El viejo Wen, con su rostro arrugado por los años y sus ojos cargados de historias no contadas, se acercó a la orilla del río. Mientras el agua caía suavemente en el Yangshuo, como un suspiro que se disolvía en la corriente, algo extraño ocurrió. El agua que arrojó no desapareció de inmediato como siempre sucedía. En lugar de eso, se quedó flotando por unos momentos, suspendida en el aire, brillando con una luz dorada que nadie más pudo ver, excepto Wen.
De repente, la escena frente a él comenzó a transformarse. Los edificios de la ciudad, las casas antiguas, los templos y el escenario de ópera comenzaron a desvanecerse, y en su lugar, se alzaban figuras que pertenecían a un tiempo mucho más antiguo. Wen vio a los primeros habitantes de Xingping, vestidos con túnicas de lino, caminando por las calles que él había conocido, pero ahora eran distintas, llenas de una vitalidad que solo existía en los sueños. Los templos estaban llenos de fieles que rezaban, y en el escenario de ópera, las voces de los actores resonaban con una fuerza que parecía provenir de la misma tierra.
“¿Qué ves, viejo Wen?” preguntó una voz que surgió del agua, una voz profunda y grave que no pertenecía a nadie conocido.
Wen, sin apartar la mirada del río, respondió en voz baja: “Veo el alma de Xingping. El alma que se fue con el agua, pero que vuelve cada vez que arrojamos un cuenco al río.”
La voz no respondió, pero el agua en el río comenzó a agitarse, como si una fuerza invisible hubiera tocado la corriente. Las sombras de los edificios y los rostros de los antiguos habitantes se disolvieron lentamente, y todo volvió a la quietud.

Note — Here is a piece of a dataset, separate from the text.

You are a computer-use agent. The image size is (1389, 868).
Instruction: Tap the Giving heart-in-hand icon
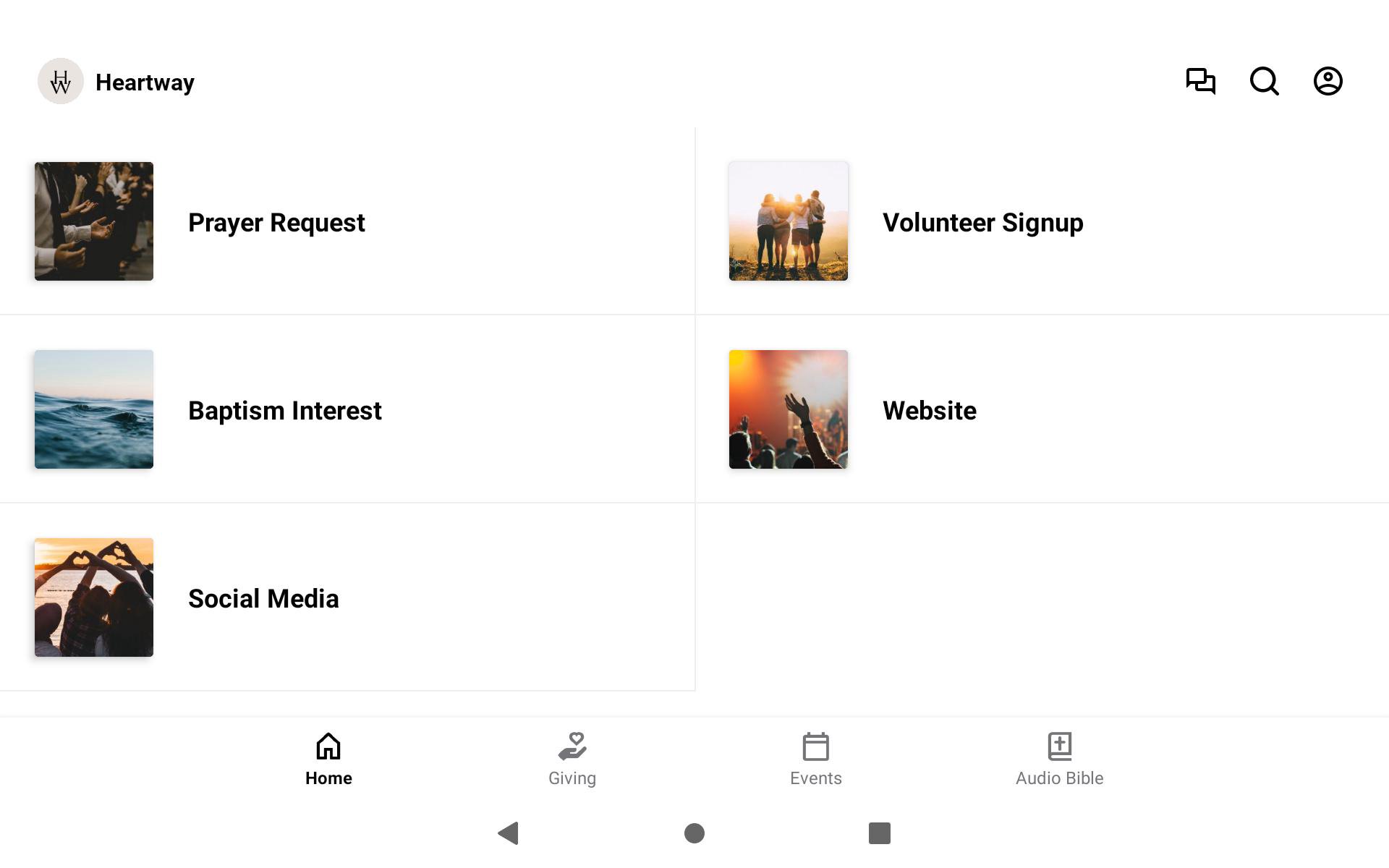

El viejo Wen se levantó lentamente y regresó al pueblo, dejando atrás el río que seguía fluyendo, impasible, como siempre lo había hecho. La tradición de arrojar agua al Yangshuo continuaría, como un pacto eterno entre los vivos y los muertos, entre el pasado y el presente. Nadie, salvo Wen, recordaría lo que había visto, pero todos seguirían arrojando sus cuencos al río, sabiendo que en algún lugar, más allá de la niebla, la historia de Xingping seguía viva, fluyendo con el agua, como siempre.
Y así, el pueblo de Xingping siguió, atrapado entre los ecos del pasado y la corriente del río Yangshuo, que nunca dejaba de moverse, llevando con él las historias de aquellos que habían sido olvidados, pero que, de alguna manera, siempre regresaban.